The full data must be written out exactly, with every line included.

• • • • • • •

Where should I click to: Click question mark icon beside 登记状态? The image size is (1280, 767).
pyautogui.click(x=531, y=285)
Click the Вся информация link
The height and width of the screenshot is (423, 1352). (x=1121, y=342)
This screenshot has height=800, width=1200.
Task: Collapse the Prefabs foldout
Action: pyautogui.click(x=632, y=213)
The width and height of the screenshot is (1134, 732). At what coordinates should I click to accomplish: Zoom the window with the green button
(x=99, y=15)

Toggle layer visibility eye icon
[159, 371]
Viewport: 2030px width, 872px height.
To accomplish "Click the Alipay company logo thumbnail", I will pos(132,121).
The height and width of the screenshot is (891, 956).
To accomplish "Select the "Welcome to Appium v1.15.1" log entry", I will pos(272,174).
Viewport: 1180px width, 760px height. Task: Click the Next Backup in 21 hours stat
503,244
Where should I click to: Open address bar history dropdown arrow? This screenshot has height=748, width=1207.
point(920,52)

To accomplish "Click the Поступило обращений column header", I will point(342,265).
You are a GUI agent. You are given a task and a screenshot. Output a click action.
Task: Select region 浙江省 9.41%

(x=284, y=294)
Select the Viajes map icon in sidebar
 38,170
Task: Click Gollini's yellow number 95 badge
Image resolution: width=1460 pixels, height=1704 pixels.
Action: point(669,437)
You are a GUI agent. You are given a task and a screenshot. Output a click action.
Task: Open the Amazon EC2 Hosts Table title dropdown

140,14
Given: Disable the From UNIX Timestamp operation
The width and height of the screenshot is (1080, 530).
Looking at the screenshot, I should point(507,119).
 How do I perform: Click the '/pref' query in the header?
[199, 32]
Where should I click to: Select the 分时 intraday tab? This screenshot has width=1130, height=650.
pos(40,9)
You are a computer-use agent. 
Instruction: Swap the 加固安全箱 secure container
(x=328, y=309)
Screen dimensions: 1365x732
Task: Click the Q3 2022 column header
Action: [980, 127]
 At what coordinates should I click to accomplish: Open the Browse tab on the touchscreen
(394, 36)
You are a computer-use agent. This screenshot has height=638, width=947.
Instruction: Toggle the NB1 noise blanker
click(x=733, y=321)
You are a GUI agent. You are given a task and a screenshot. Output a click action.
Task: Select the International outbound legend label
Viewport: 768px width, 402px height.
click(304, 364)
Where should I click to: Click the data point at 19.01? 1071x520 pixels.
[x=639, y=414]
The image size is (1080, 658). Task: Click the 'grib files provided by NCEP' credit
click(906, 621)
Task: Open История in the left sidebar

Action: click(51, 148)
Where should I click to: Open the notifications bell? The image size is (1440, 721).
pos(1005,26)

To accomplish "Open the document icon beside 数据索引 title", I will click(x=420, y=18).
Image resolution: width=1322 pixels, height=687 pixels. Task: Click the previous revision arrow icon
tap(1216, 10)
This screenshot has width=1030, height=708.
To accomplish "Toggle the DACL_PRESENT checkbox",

• • • • • • •

= RESULT OF THIS TASK =
Where should I click to: Click question mark icon beside 登记状态? The image size is (1280, 767).
pyautogui.click(x=531, y=285)
Click the Вся информация link
The height and width of the screenshot is (423, 1352). (x=1121, y=342)
This screenshot has height=800, width=1200.
Task: Collapse the Prefabs foldout
Action: pyautogui.click(x=632, y=213)
The width and height of the screenshot is (1134, 732). At what coordinates should I click to accomplish: Zoom the window with the green button
(x=99, y=15)

Toggle layer visibility eye icon
[159, 371]
Viewport: 2030px width, 872px height.
To accomplish "Click the Alipay company logo thumbnail", I will pos(132,121).
The height and width of the screenshot is (891, 956).
To accomplish "Select the "Welcome to Appium v1.15.1" log entry", I will pos(272,174).
Viewport: 1180px width, 760px height. Task: Click the Next Backup in 21 hours stat
503,244
Where should I click to: Open address bar history dropdown arrow? This screenshot has height=748, width=1207.
point(920,52)

To accomplish "Click the Поступило обращений column header", I will point(342,265).
You are a GUI agent. You are given a task and a screenshot. Output a click action.
Task: Select region 浙江省 9.41%

(x=284, y=294)
Select the Viajes map icon in sidebar
 38,170
Task: Click Gollini's yellow number 95 badge
Image resolution: width=1460 pixels, height=1704 pixels.
Action: point(669,437)
You are a GUI agent. You are given a task and a screenshot. Output a click action.
Task: Open the Amazon EC2 Hosts Table title dropdown

140,14
Given: Disable the From UNIX Timestamp operation
The width and height of the screenshot is (1080, 530).
Looking at the screenshot, I should point(507,119).
 How do I perform: Click the '/pref' query in the header?
[199, 32]
Where should I click to: Select the 分时 intraday tab? This screenshot has width=1130, height=650.
pos(40,9)
You are a computer-use agent. 
Instruction: Swap the 加固安全箱 secure container
(x=328, y=309)
Screen dimensions: 1365x732
Task: Click the Q3 2022 column header
Action: [980, 127]
 At what coordinates should I click to accomplish: Open the Browse tab on the touchscreen
(394, 36)
You are a computer-use agent. This screenshot has height=638, width=947.
Instruction: Toggle the NB1 noise blanker
click(x=733, y=321)
You are a GUI agent. You are given a task and a screenshot. Output a click action.
Task: Select the International outbound legend label
Viewport: 768px width, 402px height.
click(304, 364)
Where should I click to: Click the data point at 19.01? 1071x520 pixels.
[x=639, y=414]
The image size is (1080, 658). Task: Click the 'grib files provided by NCEP' credit
click(906, 621)
Task: Open История in the left sidebar

Action: click(51, 148)
Where should I click to: Open the notifications bell? The image size is (1440, 721).
pos(1005,26)

To accomplish "Open the document icon beside 数据索引 title", I will click(x=420, y=18).
Image resolution: width=1322 pixels, height=687 pixels. Task: Click the previous revision arrow icon
tap(1216, 10)
This screenshot has width=1030, height=708.
To accomplish "Toggle the DACL_PRESENT checkbox",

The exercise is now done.